Standalone card equipment ranged from simple devices like keypunches to primitive computer devices like the IBM 602 Calculating Punch which could do multiplication and division. All but the simplest card equipment could be "programmed" by wiring a control board like the ones shown here (often called a plugboard). Other than the fairly rare calculating punches, the most advanced card devices were accounting (also called tabulating) machines like the IBM 407 which read cards and printed a report based on the card data using some counters and simple branching logic (as defined by the plugboard program). hese tabulating machines were the computers of their day and were pervasively used in business.

Accounting machines could also be used in non-obvious ways; in my first computer job in 1963 (application programming an IBM 7090 in Fortran and assembler), one of the scientists had programmed an IBM 407 to do matrix multiplication. (Here's a technical paper on this magic. Figure 2 shows a page describing the programming.) Later in college (1965-67) the computer we used (an IBM 1620) had only card input and card output. The output punched cards were hand carried from the computer to the 407 for listing. (The 407 was also used for many business tasks such as producing the student grade reports.) So, since every run I made ended up on the 407, I naturally learned how to program the 407 to do "cute", but useless things. We had lots of 407 boards, each preprogrammed with a particular application, similar to having multiple computer programs today.

Here is my collection of plugboards for IBM card equipment. Figure 3 is the board for an IBM 402 accounting machine, an earlier version of the 407, and Figure 4 show how the plugs come out of the other side. When the plugboard is inserted into the machine, the plugs contact sockets that are hardwired to card read brushes, card punch controls, and internal counters and other logic.
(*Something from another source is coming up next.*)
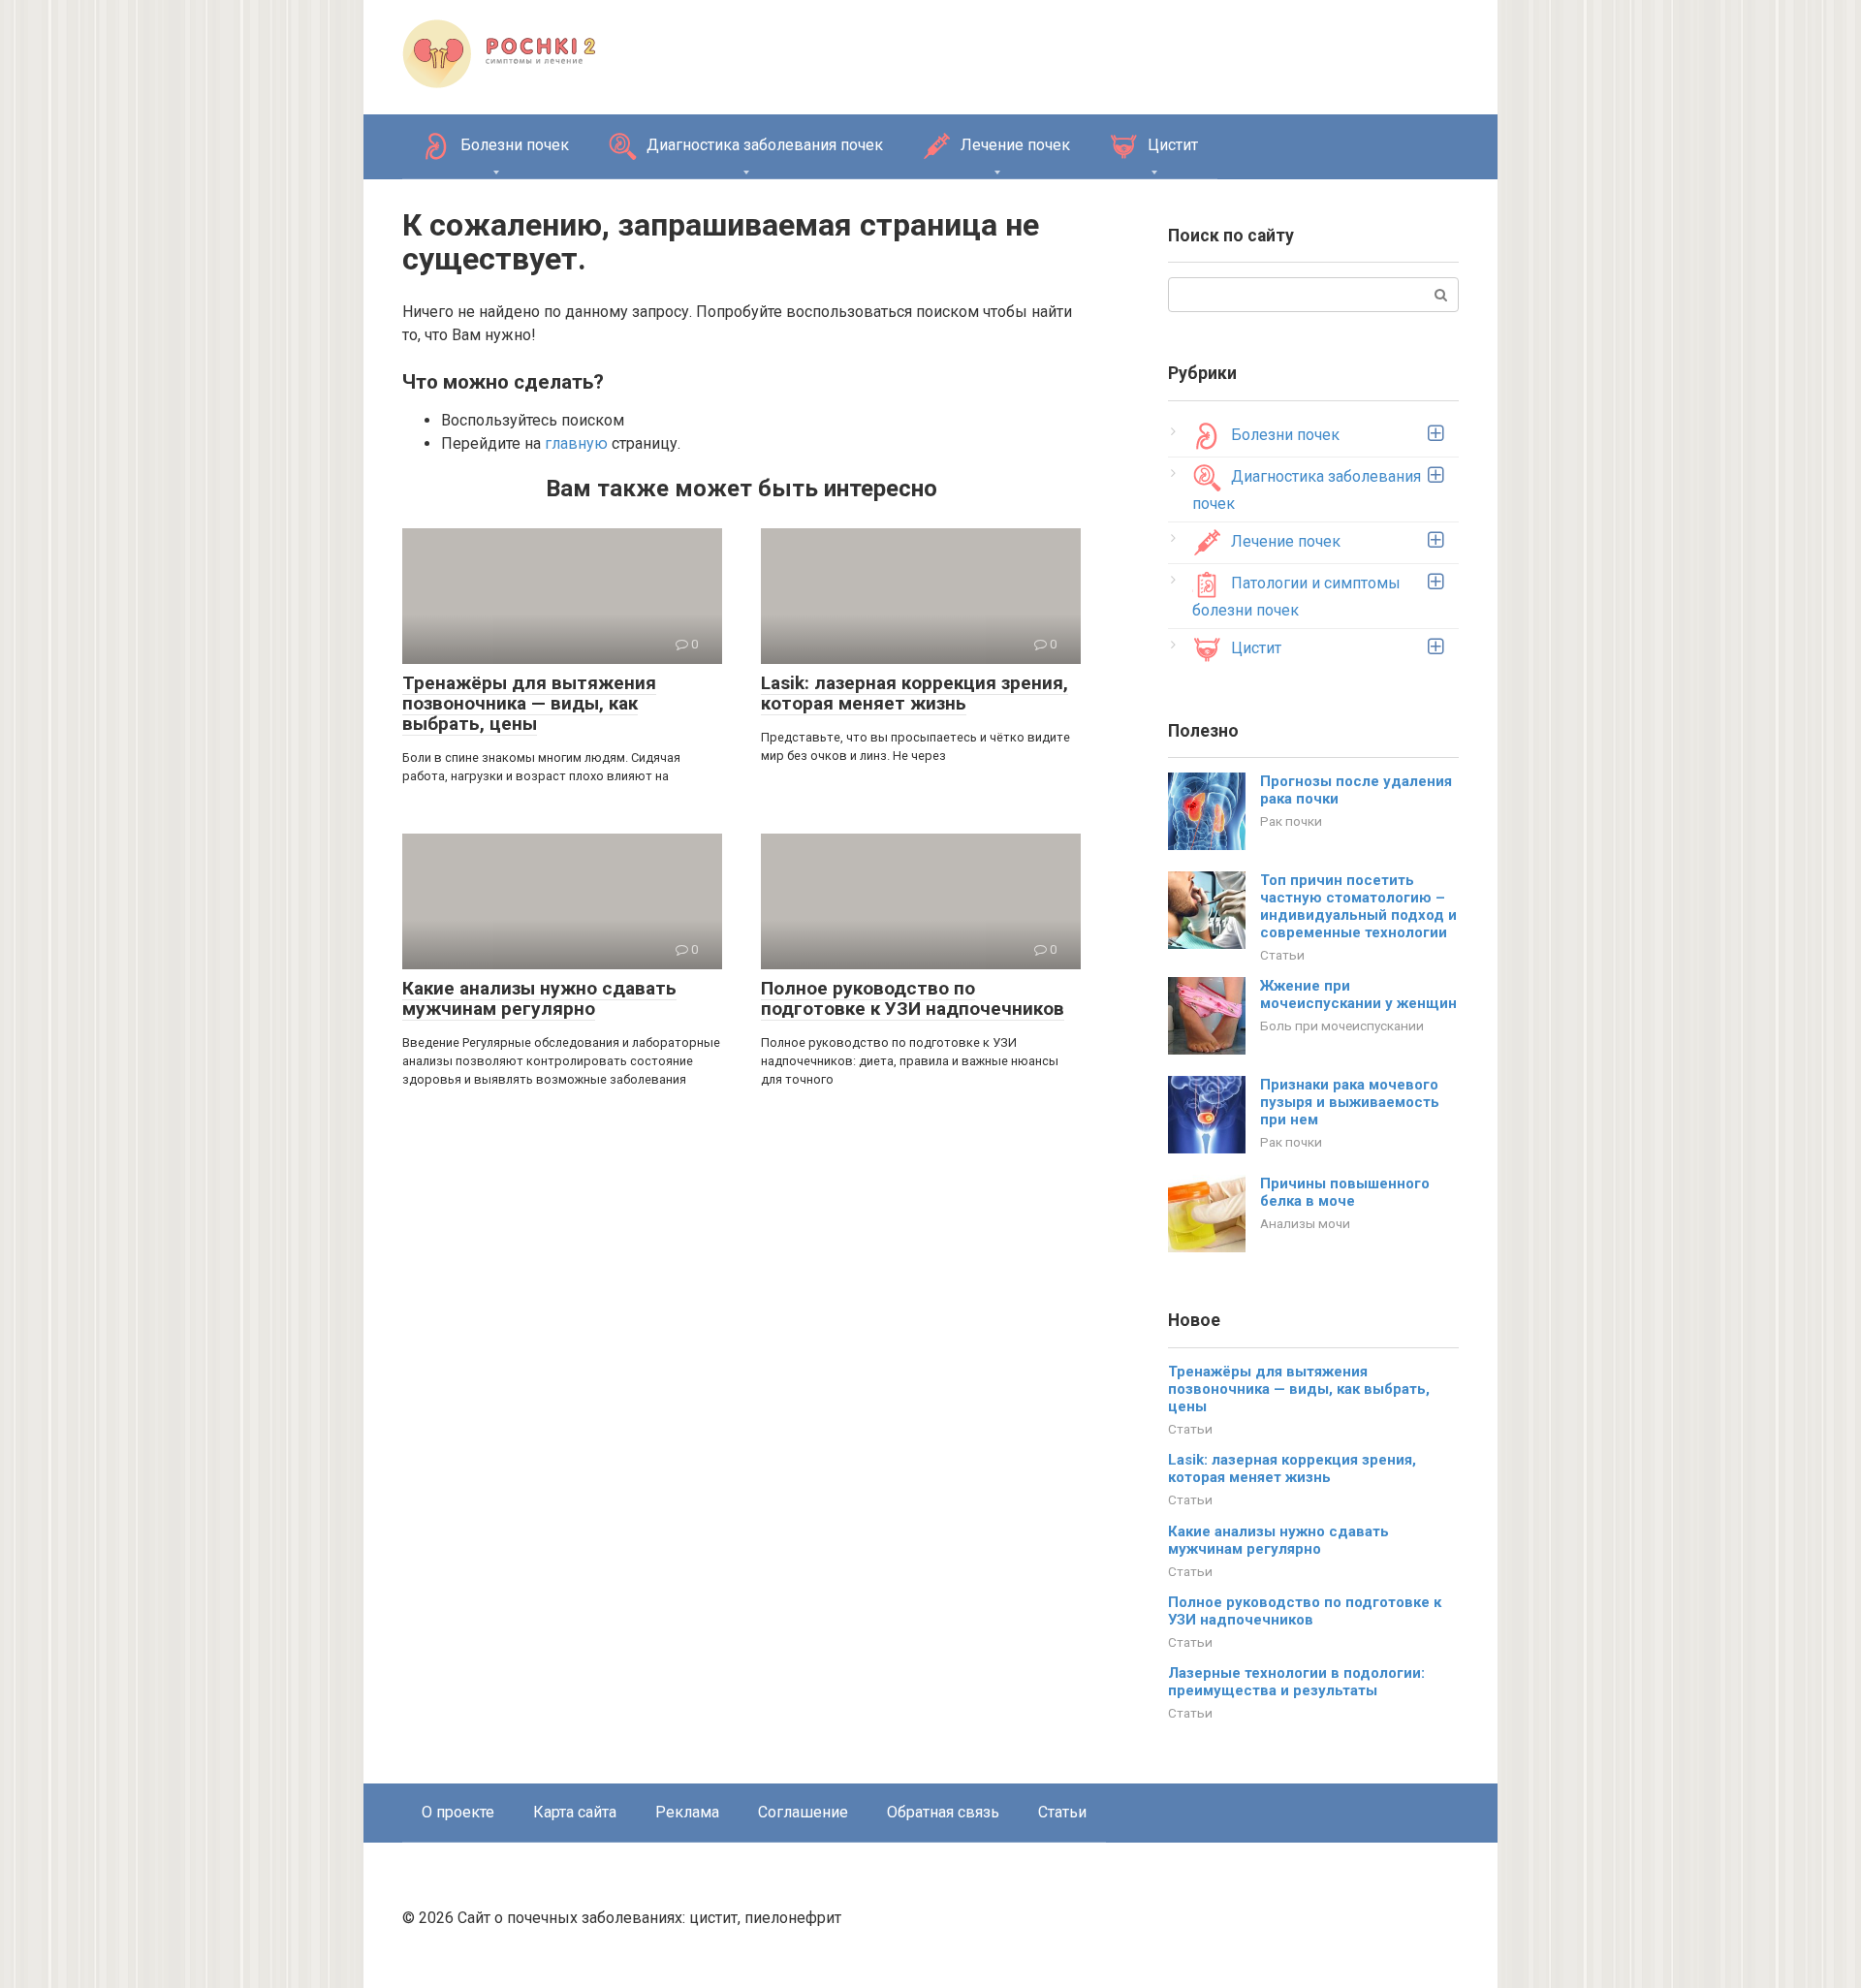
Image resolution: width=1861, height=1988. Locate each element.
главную (576, 443)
Figure 4 also shows the label of what this program supposedly did (payroll). Figure 5 shows our four IBM 557 Alphabetic Interpreter plugboards. Since we actually have a 557 in the museum, having multiple boards allows us to have different programs ready to us. On the left side are some programming "statements" (plug wires) ready for more programming.

Figure 6 shows the plugboard for an IBM 088 Collator. Figure 7 shows the plugboard for an IBM 533 Card Read Punch. The 533 is particularly important as it was the input/output device for the IBM 650 computer, commonly considered to be the first mass produced computer. The 650 was the first computer I ever saw in person (on a high-school field trip to the engineering lab at UC, Berkeley), and it had a great influence on my later choice to specialize in computers.
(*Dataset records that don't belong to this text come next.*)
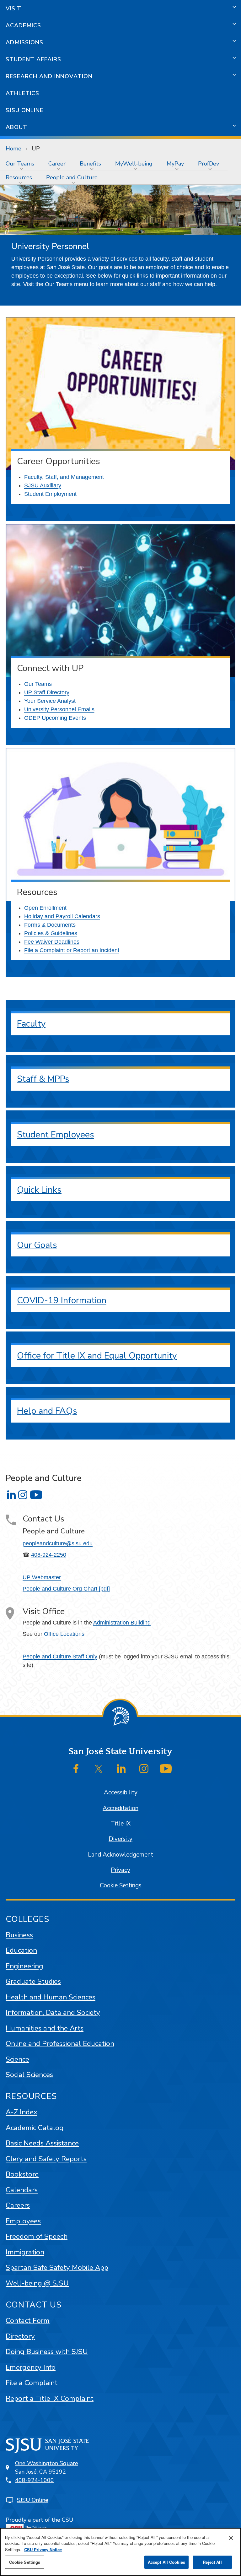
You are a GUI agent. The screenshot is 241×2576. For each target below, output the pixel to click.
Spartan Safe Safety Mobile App (57, 2267)
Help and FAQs (47, 1411)
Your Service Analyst (50, 701)
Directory (20, 2336)
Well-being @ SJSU (37, 2283)
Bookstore (22, 2174)
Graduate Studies (33, 1981)
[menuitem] (21, 164)
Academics (23, 25)
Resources (19, 177)
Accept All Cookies (166, 2562)
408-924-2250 (48, 1555)
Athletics (22, 93)
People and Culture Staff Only (60, 1656)
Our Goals (37, 1245)
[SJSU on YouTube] (165, 1768)
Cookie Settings (121, 1885)
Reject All (212, 2562)
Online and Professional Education (60, 2043)
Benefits (90, 163)
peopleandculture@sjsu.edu (58, 1543)
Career (57, 163)
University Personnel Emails (59, 709)
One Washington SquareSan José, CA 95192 (46, 2467)
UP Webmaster (42, 1577)
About (16, 127)
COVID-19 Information (61, 1300)
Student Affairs (33, 59)
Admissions (24, 42)
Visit (13, 8)
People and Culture (72, 177)
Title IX (121, 1823)
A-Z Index (21, 2112)
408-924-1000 (34, 2480)
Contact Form (28, 2320)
Figure 9 shows the plugboard for an IBM 602 Calculating Punch. Figure 8 is a closeup of this board showing some of the controls for multiplying and dividing. Figure 10 shows our three plugboards for our IBM 514 Reproducing Punch. (Also shown are some programming plugs; these can be used on all the IBM boards.) Figure 12 show the control board for a rare device: the IBM 063 Card-Controlled Tape Punch. This device read cards and punched the corresponding values in paper tape.

Finally, Figure 11 shows a particularly rare piece: the control plugboard for an IBM 6400 Accounting Machine. This device is little know and I've never seen one (as opposed to all the other devices discussed in this section).

Much more information about IBM keypunches, histoy, how they work, codes, and so forth, is found here.

Figure 1 shows our IBM 026 Keypunch. The 026 was first introduced in 1949 replacing even older keypunch models. Figure 2 shows our more modern IBM 029 Keypunch. The 029 was first introduced in 1964 and was the last version IBM made.

An example application of the 557 is printing payroll checks on card stock. Another of IBM's card machines (or even a computer) would punch the information on cards, which would then be run through a 557 to print the readable information such as recipient and amount.

The IBM 2870 was the multiplexor control unit for the System/360 family. Figure 1 is the control panel from an 2870 controller. (The wooden frame is an add-on for displaying the panel.) Figure 2 is a page from the 2870 manual showing this control panel. Careful study of the control and status indicators shows that the 2870 was effectively a programmable computer.